> _Teks yang Diberikan_:
——————————

Berita
Lika-Liku Rintis Konservasi Alam Humanis
Indonesia terkenal memiliki kekayaan flora dan fauna yang melimpah dan mampu membuat iri dunia. Dari kuantitas hingga ragam flora dan faunanya amat kaya untuk dimanfaatkan. Maka di pundak kitalah kewajiban untuk menjaga dan melindunginya.
Dalam hal ini, posisi Taman-Taman Nasional di berbagai pelosok Nusantara yang dibangun oleh pemerintah, merupakan bagian dari semangat melindungi alam yang layak diapresiasi. Tetapi harus diakui, terlalu fokus pada konservasi alam belaka tetapi melupakan bahwa di situ juga ada manusia yang sejak lama hidup dan mencari penghidupan di dalamnya, sangat rentan menimbulkan konflik kemanusiaan.
Kasus penangkapan tiga orang nelayan di perairan pulau Handeuleum Taman Nasional Ujung Kulon (TNUK) dengan tuduhan perusakan daerah konservasi, 3 Oktober 2014 lalu adalah contohnya. Hingga hari ini mereka masih meringkuk di tahanan, sembari menjalani proses persidangan di Pengadilan Negeri Pandeglang, Banten.
Kais Rejeki di Laut, Digelandang Polhut
Saat ABI Press menemui ketiga tersangka di Pengadilan Negeri Pandeglang, Selasa , saat menjalani persidangan, Misdan, Damo dan Rahmat, dari balik jeruji ruang tahanan sementara menceritakan bagaimana mereka ditangkap Polisi Hutan (Polhut) Balai Taman Nasional Ujung Kulon.
“Ceritanya mau Lebaran Haji…, mau beli-beli gak punya uang, terpaksa ke laut cari ikan buat Lebaran,” tutur lelaki paruh baya yang sudah memiliki empat anak dan istrinya sedang hamil 5 bulan ini.
“Kita dapetnya 23 kepiting, 4 lobster dan sisanya ikan sekitar 5 kilo,” ujar Misdan. “Lalu kita minggir ke pantai untuk istirahat. Sekitar jam 11 sedang masak Kerang Totok untuk dimakan, Polhut datang.”
Saat ditangkap dengan tuduhan memasuki wilayah konservasi dan merusak alam oleh Polhut, ketiga nelayan yang hanya memakai peralatan sederhana berupa jaring insang dan panah bawah air dari kayu ini tak sendirian. Menurut pengakuan Misdan dan Rahmat, banyak kapal nelayan lain yang juga sedang melaut menangkap ikan. Tak hanya kapal kecil berukuran 1 x 9 meter seperti yang mereka pakai, tapi juga kapal besar berukuran 3 x 12 meter yang mampu memuat 3 ton ikan pun banyak mengambil ikan di sekitar kawasan itu.
“Saya debat, kenapa cuma saya aja yang dibawa, di situ banyak nelayan. Orang Labuan, Panembang juga ambil ikan di sini. Padahal jarak ke sini 7 jam perjalanan. Ada juga yang dari Lampung, bahkan ada yang pake bom, tapi gak ditangkap,” ujar Misdan.

——————————

> _Soal Latihan_:
1. Terjemahkan kalimat berikut dari berita tentang konservasi alam ke dalam bahasa Inggris: "Indonesia terkenal memiliki kekayaan flora dan fauna yang melimpah dan mampu membuat iri dunia."
2. Lanjutkan berita tentang penangkapan tiga nelayan di Taman Nasional Ujung Kulon, dimulai setelah kalimat terakhir yang tercantum.

> _Data yang Diberikan_:
——————————

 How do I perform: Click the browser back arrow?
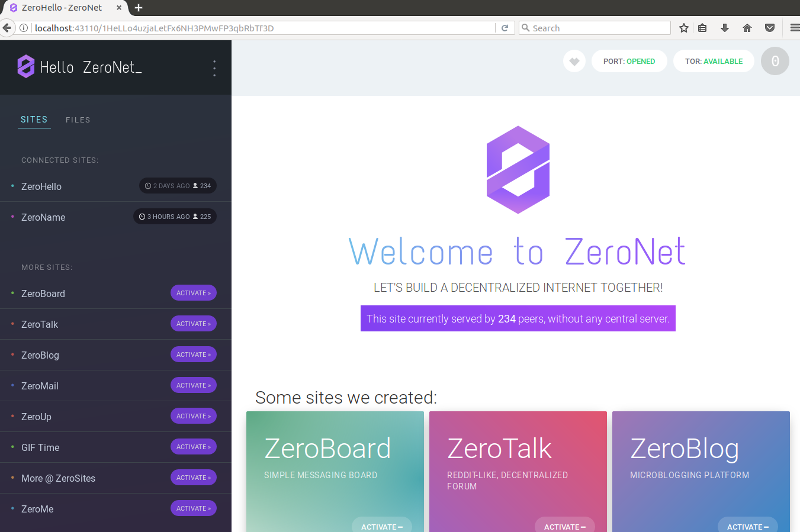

——————————

> _Hasil Jawaban_:
1. Indonesia is known for its abundant wealth of flora and fauna, which is capable of making the world envious.

2.
“Polhut menyita lobster dan kepiting sebagai barang bukti di pengadilan. Tapi ikan 5 kilogram yang kita tangkap dimakan semua sama mereka di perahu saat kita dibawa ke Polsek,” keluh Rahmat. “Mereka ngajak saya ikut makan, nggak, kata saya.”
Hukum Timpang Adili Rakyat Cari Makan
Misdan menceritakan tiap hari nelayan-nelayan ini ada di lokasi ia ditangkap, termasuk yang menggunakan bom. ABI Press sendiri ketika menyusuri TKP di tengah laut dekat pulau Handeuleum melihat ada belasan perahu nelayan dari yang besar dan kecil sedang mencari ikan. Termasuk tiga kapal pengebom. Bahkan ABI Press saat berbincang dengan nelayan yang sedang beristirahat di bibir pantai menyaksikan sendiri salah satu kapal itu meledakkan bomnya di tengah laut. Posisi mereka tepat berhadapan dengan pos Polhut di tepi pantai. Anehnya, meski mereka jelas-jelas melakukan pengeboman, tak ada tindakan apa-apa dari Polhut.
“Tiap hari mereka melakukan pengeboman di sini. Itu perahu dari Lampung. Kalau sedang rame sampe 10 perahu ngebom biar dapet ikan. Tapi gak ditangkep ama Polhut. Padahal jelas-jelas merusak karang laut,” ujar Suhantar Rubianto, nelayan setempat yang membawa kami ke tengah laut.
“Mereka mah beraninya ama nelayan kecil. Coba kalo kapal besar ato yang ngebom ikan, gak berani ditangkep,” tambah Suhantar.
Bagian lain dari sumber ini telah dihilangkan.